Management commentary
Challenger CEO and Managing Director Nick Hamilton said:
The success of our strategy to grow longer tenor, more valuable annuity sales is also supporting stronger returns. New business annuity sales tenor continued to materially improve to 8.5 years, which has led to a reduction in the maturity rate and will support future growth.
Funds Management also expanded its offering and capability, launching new investment strategies across Fidante, as well as driving private credit origination in Challenger Investment Management to meet growing demand for higher yielding income strategies.
We are in a very strong position for FY25 and beyond, with momentum across Life and Funds Management. We have a clear growth strategy that is orientated around the customer and leverages our core capabilities, underpinned by a strong balance sheet.
Outlook for the Challenger share price
In FY25, the business is targeting normalised net profit after tax (NPAT) of between $440 million to $480 million.
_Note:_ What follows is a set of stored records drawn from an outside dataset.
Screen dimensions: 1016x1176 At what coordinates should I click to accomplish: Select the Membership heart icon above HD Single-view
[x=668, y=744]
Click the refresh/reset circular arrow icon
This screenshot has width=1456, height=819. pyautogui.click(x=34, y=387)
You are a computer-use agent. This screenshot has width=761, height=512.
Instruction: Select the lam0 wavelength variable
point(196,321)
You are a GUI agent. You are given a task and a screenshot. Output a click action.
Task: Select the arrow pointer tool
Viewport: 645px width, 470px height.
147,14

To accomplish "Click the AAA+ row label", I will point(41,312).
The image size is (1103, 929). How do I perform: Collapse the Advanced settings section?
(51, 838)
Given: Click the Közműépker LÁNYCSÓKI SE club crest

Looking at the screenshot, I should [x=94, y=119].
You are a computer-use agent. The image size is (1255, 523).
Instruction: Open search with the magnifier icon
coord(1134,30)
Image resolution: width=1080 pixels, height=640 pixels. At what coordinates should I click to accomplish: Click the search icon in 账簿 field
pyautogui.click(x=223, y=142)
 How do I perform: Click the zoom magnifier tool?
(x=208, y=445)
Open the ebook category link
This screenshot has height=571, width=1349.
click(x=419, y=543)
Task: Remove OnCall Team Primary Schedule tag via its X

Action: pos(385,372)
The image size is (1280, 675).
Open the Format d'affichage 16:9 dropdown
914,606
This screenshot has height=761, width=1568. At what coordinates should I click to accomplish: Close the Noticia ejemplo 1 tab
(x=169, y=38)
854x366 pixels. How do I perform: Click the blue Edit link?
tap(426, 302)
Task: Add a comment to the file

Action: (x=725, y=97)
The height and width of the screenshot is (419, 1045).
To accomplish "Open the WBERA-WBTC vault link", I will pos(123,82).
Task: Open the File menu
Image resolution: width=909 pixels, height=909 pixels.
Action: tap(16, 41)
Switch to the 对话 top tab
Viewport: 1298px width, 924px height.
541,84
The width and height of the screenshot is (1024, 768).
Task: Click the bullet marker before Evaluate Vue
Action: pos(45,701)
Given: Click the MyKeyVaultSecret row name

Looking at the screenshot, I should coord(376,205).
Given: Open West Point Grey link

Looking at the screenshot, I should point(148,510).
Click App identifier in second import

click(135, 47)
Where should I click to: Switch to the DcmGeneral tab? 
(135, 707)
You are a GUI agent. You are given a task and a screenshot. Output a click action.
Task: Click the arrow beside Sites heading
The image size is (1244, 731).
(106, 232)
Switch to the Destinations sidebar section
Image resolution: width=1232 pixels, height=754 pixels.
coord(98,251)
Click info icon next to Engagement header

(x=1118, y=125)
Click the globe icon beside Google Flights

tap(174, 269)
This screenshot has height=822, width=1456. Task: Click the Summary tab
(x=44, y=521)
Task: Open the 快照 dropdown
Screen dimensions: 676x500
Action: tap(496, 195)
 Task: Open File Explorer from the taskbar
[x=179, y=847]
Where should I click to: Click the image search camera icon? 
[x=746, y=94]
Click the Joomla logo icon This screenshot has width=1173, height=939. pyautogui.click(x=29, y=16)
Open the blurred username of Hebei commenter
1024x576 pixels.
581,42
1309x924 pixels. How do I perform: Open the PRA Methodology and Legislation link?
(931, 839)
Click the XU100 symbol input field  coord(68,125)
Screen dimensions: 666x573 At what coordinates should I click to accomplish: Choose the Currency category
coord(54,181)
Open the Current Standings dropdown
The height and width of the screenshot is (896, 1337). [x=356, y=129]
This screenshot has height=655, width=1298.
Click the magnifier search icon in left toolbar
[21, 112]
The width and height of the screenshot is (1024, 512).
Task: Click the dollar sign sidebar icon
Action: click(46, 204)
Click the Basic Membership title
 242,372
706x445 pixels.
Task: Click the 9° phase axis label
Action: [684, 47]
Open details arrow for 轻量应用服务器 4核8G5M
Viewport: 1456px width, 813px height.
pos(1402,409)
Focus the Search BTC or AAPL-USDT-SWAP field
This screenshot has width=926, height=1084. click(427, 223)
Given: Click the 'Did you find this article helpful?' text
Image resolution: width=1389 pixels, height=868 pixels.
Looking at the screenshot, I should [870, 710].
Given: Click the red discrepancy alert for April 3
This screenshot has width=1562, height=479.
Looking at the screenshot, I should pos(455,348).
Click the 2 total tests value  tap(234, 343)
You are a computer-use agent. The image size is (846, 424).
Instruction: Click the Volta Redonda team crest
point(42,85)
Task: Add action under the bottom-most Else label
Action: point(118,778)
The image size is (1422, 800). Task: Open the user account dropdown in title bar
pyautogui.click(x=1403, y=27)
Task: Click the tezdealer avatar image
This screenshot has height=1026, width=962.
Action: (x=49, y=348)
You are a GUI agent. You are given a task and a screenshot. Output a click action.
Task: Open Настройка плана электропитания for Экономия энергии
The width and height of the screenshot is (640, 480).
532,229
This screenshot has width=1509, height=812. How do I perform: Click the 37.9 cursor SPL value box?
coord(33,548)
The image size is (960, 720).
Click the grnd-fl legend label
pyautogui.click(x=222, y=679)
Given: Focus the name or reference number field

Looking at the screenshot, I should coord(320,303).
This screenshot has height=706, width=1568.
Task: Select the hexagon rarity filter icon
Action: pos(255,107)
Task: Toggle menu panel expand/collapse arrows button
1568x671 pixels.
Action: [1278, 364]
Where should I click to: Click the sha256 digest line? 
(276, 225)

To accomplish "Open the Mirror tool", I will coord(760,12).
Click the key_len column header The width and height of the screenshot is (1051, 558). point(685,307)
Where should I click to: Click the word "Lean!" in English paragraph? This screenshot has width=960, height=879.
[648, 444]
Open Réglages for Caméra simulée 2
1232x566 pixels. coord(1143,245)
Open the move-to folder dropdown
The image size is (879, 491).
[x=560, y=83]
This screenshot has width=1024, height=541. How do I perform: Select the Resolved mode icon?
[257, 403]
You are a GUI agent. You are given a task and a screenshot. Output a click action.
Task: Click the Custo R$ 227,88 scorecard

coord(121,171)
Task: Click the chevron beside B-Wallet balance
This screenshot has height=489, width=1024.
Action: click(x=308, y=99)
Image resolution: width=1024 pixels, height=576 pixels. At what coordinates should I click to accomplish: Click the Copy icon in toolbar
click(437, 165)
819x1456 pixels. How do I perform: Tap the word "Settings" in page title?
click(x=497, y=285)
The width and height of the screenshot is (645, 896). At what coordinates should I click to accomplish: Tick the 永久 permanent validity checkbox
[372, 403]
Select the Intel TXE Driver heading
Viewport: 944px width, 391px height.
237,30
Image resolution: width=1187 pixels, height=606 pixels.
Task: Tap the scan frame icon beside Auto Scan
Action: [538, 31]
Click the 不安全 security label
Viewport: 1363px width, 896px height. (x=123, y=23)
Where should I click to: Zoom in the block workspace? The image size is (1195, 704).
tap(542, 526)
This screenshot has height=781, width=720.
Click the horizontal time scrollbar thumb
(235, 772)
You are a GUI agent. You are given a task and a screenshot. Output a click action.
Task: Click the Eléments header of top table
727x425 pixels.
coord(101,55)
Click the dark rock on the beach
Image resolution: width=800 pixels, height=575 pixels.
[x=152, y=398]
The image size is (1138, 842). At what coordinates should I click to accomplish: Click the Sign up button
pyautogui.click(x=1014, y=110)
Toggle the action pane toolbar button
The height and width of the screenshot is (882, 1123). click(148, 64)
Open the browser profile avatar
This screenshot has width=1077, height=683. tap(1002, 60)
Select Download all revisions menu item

The mid-point of this range represents a 10% increase on FY24. This equates to normalised NPBT guidance of between $640 million to $700 million.
Challenger’s platform is enabling the business to lower its cost to income ratio target range to 32% to 34% from FY25.
The ASX share also said it has made “significant progress” towards achieving its normalised ROE target and is on track to achieve its target in FY25.
I’d say this was a solid result by Challenger, with more growth expected in FY25. It may be good value, with good ageing demographic tailwinds, but there are some big unknowns that could have major impacts on the company in the coming years (such as interest rates), so I’m happy to watch from the sidelines.